Robert Kagan and Jean Renoir are not soul mates. Renoir’s 1937 film, La Grande Illusion, remains one of the best anti-war films ever made. Kagan’s column in yesterday’s Washington Post, Grand Delusion, is one among a constant ooze of sludge-like shoot-em-up paeans to The Surge that will be remembered, if at all, only as an example of crackheaded magical thinking applied to the most desperate foreign policy fix this country has ever devised for itself. Choosing a title that plays on Renoir’s film, which Kagan can’t possibly have misunderstood, is only the beginning.
American soldiers are finally beginning the hard job of establishing a measure of peace, security and order in critical sections of Baghdad — the essential prerequisite for the lasting political solution everyone claims to want. They’ve launched attacks on Sunni insurgent strongholds and begun reining in Moqtada al-Sadr’s militia. And they’ve embarked on these operations with the expectation that reinforcements will soon be on the way: the more than 20,000 troops President Bush has ordered to Iraq and the new commander he has appointed to fight the insurgency as it has not been fought since the war began.
Magic. Previously unreliable Iraqi forces will unite under the leadership of General David Petraeus, who will achieve what others have not using barely a third the number of troops his own counterinsurgency manual says are required. Magic. And the delusional are those who refuse to feel the magic.
Kagan says that those opposed to The Surge should be “be hoping and praying that the troop increase works.” They should not be exploring alternatives. They should not be attempting to force the administration into considering alternatives.
On that last, I have to agree: there should be no expectation that the administration will consider alternatives, and any alternatives under consideration outside the White House should take that into account.
Kagan says it’s absurd to propose alternatives, such as shutting off funding, that don’t address the likely results of a US withdrawal, i.e., the outbreak of an unrestrained civil war, complete with ethnic cleansing and attempted genocide and massive intervention by neighboring states.
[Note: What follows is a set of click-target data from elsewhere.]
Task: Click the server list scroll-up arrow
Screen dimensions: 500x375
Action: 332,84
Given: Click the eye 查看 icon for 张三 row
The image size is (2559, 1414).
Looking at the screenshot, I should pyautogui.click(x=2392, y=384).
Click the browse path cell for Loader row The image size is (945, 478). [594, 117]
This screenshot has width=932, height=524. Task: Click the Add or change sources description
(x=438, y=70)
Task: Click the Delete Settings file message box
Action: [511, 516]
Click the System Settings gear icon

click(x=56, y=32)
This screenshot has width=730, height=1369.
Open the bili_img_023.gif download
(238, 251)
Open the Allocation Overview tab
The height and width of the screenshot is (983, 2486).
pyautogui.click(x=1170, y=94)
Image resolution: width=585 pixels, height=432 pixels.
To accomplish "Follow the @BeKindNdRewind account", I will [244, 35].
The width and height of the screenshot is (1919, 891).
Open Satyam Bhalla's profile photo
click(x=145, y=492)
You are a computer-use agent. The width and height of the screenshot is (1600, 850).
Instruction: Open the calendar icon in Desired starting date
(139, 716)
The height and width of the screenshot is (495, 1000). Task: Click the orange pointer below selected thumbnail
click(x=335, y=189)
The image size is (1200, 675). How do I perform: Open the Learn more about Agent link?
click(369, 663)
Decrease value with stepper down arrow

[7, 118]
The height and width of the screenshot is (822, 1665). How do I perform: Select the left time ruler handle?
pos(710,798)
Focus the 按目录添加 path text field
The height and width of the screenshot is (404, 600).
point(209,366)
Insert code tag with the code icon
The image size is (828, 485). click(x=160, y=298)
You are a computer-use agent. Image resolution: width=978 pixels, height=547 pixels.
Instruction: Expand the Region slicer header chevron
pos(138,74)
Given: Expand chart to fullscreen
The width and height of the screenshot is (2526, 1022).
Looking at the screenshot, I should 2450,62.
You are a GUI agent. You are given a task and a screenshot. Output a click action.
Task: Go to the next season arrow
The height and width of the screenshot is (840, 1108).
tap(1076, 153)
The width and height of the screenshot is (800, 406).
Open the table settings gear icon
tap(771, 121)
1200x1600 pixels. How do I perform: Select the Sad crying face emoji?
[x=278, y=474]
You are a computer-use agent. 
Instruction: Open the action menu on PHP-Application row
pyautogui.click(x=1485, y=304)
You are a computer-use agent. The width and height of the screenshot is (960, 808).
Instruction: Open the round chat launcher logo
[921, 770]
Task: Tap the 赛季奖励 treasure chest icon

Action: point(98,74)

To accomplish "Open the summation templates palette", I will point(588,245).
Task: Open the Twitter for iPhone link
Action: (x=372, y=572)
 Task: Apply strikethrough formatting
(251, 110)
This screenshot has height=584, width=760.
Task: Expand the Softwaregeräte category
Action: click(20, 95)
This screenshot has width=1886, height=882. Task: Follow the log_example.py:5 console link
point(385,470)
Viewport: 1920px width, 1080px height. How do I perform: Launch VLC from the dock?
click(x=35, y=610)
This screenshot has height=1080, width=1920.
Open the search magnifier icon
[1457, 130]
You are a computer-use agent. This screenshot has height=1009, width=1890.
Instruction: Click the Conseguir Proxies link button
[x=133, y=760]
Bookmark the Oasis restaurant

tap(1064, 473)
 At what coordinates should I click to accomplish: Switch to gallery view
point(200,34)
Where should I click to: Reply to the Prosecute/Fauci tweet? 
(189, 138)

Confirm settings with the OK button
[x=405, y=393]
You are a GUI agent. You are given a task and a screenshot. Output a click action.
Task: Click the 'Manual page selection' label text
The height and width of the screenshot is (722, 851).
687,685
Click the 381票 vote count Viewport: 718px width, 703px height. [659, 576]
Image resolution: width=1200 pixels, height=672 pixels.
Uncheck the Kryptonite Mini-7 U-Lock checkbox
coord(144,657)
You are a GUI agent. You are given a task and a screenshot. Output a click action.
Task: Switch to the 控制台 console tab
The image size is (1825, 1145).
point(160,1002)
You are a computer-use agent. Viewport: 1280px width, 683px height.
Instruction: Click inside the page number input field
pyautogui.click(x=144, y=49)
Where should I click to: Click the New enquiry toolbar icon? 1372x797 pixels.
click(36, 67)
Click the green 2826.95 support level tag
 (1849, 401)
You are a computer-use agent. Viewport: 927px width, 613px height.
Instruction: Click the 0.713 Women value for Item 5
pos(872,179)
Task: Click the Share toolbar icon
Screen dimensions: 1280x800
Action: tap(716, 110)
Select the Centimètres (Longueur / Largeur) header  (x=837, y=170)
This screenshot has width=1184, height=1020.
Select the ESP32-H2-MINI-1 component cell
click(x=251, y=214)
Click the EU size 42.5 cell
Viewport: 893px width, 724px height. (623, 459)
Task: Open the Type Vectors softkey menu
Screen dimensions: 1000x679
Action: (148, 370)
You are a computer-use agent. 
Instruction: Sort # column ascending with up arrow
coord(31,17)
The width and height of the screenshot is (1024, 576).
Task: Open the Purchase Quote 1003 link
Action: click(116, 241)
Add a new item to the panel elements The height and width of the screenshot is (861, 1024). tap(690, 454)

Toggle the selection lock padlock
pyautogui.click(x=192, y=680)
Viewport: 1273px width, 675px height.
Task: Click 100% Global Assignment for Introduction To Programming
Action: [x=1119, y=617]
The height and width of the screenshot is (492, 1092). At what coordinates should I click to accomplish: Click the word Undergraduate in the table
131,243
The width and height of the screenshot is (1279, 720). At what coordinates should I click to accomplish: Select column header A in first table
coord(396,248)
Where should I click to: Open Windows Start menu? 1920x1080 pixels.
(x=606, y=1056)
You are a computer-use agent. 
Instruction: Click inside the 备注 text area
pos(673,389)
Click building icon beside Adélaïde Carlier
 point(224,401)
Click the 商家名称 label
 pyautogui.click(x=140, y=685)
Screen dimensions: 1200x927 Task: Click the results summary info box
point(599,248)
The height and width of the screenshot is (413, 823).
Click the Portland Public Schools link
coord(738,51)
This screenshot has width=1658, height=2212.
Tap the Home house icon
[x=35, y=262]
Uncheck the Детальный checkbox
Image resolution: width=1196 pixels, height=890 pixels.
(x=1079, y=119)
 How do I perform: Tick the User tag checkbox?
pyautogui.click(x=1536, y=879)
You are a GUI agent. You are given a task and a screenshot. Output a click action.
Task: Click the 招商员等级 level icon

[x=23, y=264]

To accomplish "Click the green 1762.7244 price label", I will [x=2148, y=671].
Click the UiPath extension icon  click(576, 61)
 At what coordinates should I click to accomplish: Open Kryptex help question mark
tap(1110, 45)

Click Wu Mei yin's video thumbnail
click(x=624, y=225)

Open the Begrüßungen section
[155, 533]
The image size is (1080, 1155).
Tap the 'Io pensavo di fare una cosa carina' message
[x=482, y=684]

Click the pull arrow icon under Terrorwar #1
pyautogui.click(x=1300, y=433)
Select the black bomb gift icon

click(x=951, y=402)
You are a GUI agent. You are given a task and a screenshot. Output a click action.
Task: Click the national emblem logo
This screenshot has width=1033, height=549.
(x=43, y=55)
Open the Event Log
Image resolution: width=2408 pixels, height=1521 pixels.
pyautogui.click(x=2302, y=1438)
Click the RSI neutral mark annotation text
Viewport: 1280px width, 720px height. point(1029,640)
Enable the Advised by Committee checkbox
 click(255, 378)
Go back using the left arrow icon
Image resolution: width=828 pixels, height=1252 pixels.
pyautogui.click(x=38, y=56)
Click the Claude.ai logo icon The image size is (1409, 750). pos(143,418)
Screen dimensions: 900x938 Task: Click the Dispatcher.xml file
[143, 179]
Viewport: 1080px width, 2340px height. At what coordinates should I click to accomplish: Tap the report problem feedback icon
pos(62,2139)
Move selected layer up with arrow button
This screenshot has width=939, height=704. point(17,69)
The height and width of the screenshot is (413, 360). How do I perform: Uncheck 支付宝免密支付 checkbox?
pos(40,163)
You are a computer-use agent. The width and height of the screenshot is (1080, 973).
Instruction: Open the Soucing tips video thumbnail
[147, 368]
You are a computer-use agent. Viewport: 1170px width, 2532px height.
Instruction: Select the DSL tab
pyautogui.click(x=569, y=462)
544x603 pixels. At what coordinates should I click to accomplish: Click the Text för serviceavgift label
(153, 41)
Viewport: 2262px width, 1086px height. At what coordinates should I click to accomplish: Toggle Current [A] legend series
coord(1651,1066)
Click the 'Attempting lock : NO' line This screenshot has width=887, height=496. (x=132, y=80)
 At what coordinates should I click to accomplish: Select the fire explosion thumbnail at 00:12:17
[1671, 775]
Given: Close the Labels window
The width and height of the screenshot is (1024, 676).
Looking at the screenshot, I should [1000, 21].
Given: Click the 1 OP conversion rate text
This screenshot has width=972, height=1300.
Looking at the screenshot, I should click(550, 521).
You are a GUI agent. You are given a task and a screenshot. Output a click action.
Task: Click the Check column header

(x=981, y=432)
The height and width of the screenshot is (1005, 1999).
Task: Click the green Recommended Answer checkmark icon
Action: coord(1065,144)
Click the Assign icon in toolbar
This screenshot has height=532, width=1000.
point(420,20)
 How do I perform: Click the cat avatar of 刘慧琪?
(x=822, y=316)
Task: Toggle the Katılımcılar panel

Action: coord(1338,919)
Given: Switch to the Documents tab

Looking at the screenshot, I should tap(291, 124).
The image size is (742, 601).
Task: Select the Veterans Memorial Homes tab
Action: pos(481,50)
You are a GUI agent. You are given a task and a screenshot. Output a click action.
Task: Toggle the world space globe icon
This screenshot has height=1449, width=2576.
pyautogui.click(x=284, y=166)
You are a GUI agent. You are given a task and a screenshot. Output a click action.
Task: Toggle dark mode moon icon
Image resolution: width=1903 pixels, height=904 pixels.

He’s right about that too: any alternative should address those issues. But there can be no alternative, bad or good — and there are no good ones, only ones that might conceivably be less bad than the worst — so long as the administration are allowed to continue doing what they’re doing. Kagan’s argument doesn’t explicitly acknowledge that, but that’s the foundation of it. Since no one has come up with a way to derail the White House, the only non-delusional option in Kagan’s portfolio is prayer.
Congress probably won’t shut the money off. They probably shouldn’t, because this White House has no qualms whatsoever about playing chicken with the lives of our troops or the fitness of our military. They. Don’t. Care.
They would rather leave 150,000 troops in Iraq without adequate support than bend to the will of Congress. They have neither the desire nor the skill to embark on a diplomatic effort to minimize the fallout from our departure. They are in fact attempting, deliberately and with considerable success, to ratchet up a sectarian cold war in the Middle East. They appear to be planning an attack on Iran, knowing full well that US troops in Iraq will suffer horribly from it and that the cold war between neighbors will turn hot, if only by proxy in Iraq.
What Kagan advocates is a minor variation on the Cold War mantra those of us beyond a certain age remember from our grade school years: duck and cover. It didn’t work in Hiroshima, it wouldn’t have worked in Witchita and it won’t work now. If we are to succeed in Iraq, by which I mean avoiding a military and economic catastrophe, the conversation has to begin with an end to the Bush administration.
Among the obstacles General Petraeus faces in his new command is an insurgency that has four years of higher education under its belt. The raid in Karbala that saw four US soldiers captured and five killed was the work of someone’s equivalent of Special Forces. They had US uniforms and weapons, and they spoke English. They had better intelligence than the US, which they must have obtained from Iraqis. The raid was likely intended, among other things, to send the message that there is no one in Iraq wearing a uniform and carrying a gun, American or otherwise, who can be trusted. It is calculated to make an impossible situation yet more so.
Hope and pray, boys and girls. Duck and cover.

Grab your ankles, indeed.
So, why does the Army spend a great deal of money developing contingency plans if the Generals with responsibility abandon them at the first sign of political pressure from the Whitehouse. Why does this country promote such weak-kneed Generals into the top positions. Generals that have as their top priority their career path rather than the soldiers that are so brave yet are commanded so poorly as well as the nation that they let down so completely.
Yes, I know that Gen. Shinseki got canned for attempting to be the rare good General. But the next General needed to repeat Gen. Shinseki’s message, and the next and the next until they got it right. Instead we got stuck with Gen. Tommy Frank and those that followed.